Re: Jumping Cursor. Was: Right-to-Left Punctuation Problem

From: Gregg Reynolds (unicode@arabink.com)
Date: Tue Aug 02 2005 - 19:33:19 CDT

  • Next message: Mark Davis: "Re: Jumping Cursor. Was: Right-to-Left Punctuation Problem"

    John Hudson wrote:
    > Gregg Reynolds wrote:
    >
    >> Adding to the already existing - what, 5? 6? - different ways of
    >> encoding each digit. Let's count the ways:
    >>
    >> 0030-0039 DIGIT ZERO etc
    >> 0660-0069 ARABIC-INDIC
    >> 06F0-06F9 EXTENDED ARABIC-INDIC
    >> 0966-096F DEVANAGARI
    >> 09E6-09EF BENGALI
    >> 0A66-0A6F GURMUKHI
    >> 0AE6-0AEF GUJARATI
    >> Oriya, Tamil, Telugu, Kannada, Malayalam, Thai, Lao, Tibetan,
    >> Myanmar, Ethiopic, Khmer, Mongolian, Limbu, Osmanya, various
    >> mathematical digit characters, Japanese full-width, etc. etc. Twenty
    >> one and counting.
    >
    >
    > Most of which look different, some of which function differently (i.e.
    > use different counting systems that do not correspond to our decimal
    > digit system).
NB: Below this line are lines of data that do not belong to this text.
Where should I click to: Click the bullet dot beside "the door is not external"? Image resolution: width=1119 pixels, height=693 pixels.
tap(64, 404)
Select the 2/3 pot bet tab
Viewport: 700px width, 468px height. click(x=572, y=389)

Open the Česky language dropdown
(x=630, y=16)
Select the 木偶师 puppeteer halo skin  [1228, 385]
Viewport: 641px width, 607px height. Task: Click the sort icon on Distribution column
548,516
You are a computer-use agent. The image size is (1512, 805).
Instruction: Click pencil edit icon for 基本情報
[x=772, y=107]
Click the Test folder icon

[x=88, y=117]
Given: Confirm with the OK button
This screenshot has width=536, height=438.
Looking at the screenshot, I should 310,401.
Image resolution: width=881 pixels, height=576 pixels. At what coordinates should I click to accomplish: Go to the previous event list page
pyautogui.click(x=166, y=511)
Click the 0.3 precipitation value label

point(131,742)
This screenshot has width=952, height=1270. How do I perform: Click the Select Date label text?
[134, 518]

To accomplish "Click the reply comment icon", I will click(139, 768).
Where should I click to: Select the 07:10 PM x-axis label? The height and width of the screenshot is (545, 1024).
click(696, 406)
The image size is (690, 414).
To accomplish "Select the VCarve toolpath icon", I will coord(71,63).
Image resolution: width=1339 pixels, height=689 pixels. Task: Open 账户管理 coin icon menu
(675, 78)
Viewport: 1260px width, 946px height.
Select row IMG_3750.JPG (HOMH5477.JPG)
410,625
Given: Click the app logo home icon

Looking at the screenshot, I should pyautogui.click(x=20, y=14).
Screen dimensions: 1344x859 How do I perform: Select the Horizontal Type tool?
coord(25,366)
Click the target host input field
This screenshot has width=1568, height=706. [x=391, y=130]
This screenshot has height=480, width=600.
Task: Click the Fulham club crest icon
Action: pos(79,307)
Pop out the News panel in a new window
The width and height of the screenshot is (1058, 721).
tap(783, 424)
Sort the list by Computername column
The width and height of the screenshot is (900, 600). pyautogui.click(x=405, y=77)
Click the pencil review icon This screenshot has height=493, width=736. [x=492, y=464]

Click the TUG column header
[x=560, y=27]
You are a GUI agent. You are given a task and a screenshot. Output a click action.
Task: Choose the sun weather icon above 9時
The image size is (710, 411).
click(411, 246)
I don't think there is any expectation that one would be
    > able to perform cross-script arithmetic using Mongolian and Ethiopic
    > numeral characters. What you are proposing is something quite other: two
    > ways of encoding the *same* numerals. Your new numerals would look the
    > same, represent the same numbers, need to be considered the same for
    > searches, sorts and mathematical functions. They would be, in fact, the
    > same characters encoded twice.
    >

    Ok. I agree that is a valid observation. I think, anyway. I have to
    ponder it a bit more. I think it depends on what the meaning of "same"
    is. Aren't 0030-9 and 0660-9 really the "same"? My understanding of
    unicode is that it doesn't address these semantics - 0-9 are just
    characters, not mathematical signs. (The fact that the have "number"
    property only means they all have the same formal category, not that
    they denote mathematical values; it could just as easily have been
    called the "fdsaflkh" property. It's up to a higher level protocol to
    interpret "fdsaflkh" characters as mathematical signs.) Mathematically,
    any characters that denote the mathematical values 0-9 may be considered
    "the same", regardless of graphical form. The latter is a mere matter
    of implementation (font) technology.

    > But this is the kicker, as already mentioned yesterday: *all* those
    > numerals characters you listed share the same directionality, and all
    > numbers in Unicode are encoded most-significant digit first. Maybe if

    Well, typographically they are all LTR, but that is completely
    orthogonal to encoding syntax (polarity). It occurs to me now that
    you've put your finger on the problem. Which is, that these
    "characters" should in fact be treated as characters, and not
    mathematical signs, in order to be consistent (ha!) with Unicode
    principles. Mathematical interpretation comes in at a higher
    level protocol. This is consistent with Unicode design principles, as I
    understand them. So assume that RTL 0-9 are just another set of
    characters, w/out mathematical semantics, that all happen to have a
    property called "number". They will be treated no differently than any
    other RTL character w/r/t typesetting; w/r/t to math routines, they will
    be treated no differently than any other "number" characters (math
    routines must merely interpret polarity correctly.) In fact, there is
    no need to stipulate any graphical form. (I note that MSWord happily
    changes the form of numeric digit characters from European to Arabic
    Indic based on user preferences. Does it change the underlying
    encoding? Dunno, never checked.)

    > computing had been invented in the Middle East it would be the other way
    > around, with the least significant digit encoded first, and the various
    > standards would oblige all LTR writing systems to function
    > bidirectionally with regard to numerals.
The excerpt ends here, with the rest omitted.